Human cord blood was obtained from normal deliveries at the University of Vermont. Cord blood-derived mesenchymal stem cells (MSCs) were cultured in specialized airway growth media or with specific growth factors. mRNA and protein expression were analyzed with PCR and immunofluorescent staining. The MSCs were systematically administered to immunotolerant, non-obese diabetic/severe combined immunodeficiency (NOD-SCID) mice and their lungs were analyzed for the presence of human cells. When cultured in specialized airway growth media or with specific growth factors, CB-MSCs differentially expressed a variety of protein including CFTR. Furthermore, CB-MSCs were easily transduced with recombinant lentiviral vectors to express human CFTR. After systemic administration to immunotolerant, NOD-SCID, mice, rare cells were found in the airway epithelium that had acquired cytokeratin and human CFTR expression. The authors concluded that cord blood stem cells appear to be comparable to marrow-derived stem cells in their ability to express phenotypic markers of airway epithelium and to participate in airway remodelling in vivo.

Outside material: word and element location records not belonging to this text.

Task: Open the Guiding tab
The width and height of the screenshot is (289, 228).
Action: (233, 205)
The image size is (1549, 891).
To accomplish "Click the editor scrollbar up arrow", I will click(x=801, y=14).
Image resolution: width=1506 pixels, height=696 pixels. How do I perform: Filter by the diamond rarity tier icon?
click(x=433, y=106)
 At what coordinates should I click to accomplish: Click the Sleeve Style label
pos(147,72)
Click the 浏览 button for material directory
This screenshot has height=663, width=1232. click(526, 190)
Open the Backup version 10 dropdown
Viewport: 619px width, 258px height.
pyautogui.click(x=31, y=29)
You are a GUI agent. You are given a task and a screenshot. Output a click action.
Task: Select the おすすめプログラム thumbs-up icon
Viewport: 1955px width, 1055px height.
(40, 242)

There is no way to describe this study briefly and it appears to be potentially important providing as it does further evidence that stem cell therapy may be a possibility for cystic fibrosis. Cord blood-derived mesenchymal stem cells appear to be comparable to mesenchymal stem cells obtained from adult bone marrow in their ability to express phenotypic markers of airway epithelium and to participate in airway remodeling in vivo. This is relevant particularly for those CF families that have already arranged to store umbilical cord blood from any subsequent pregnancies in the hope that it may prove to be a source of stem cells which could be used to treat their previous child with CF.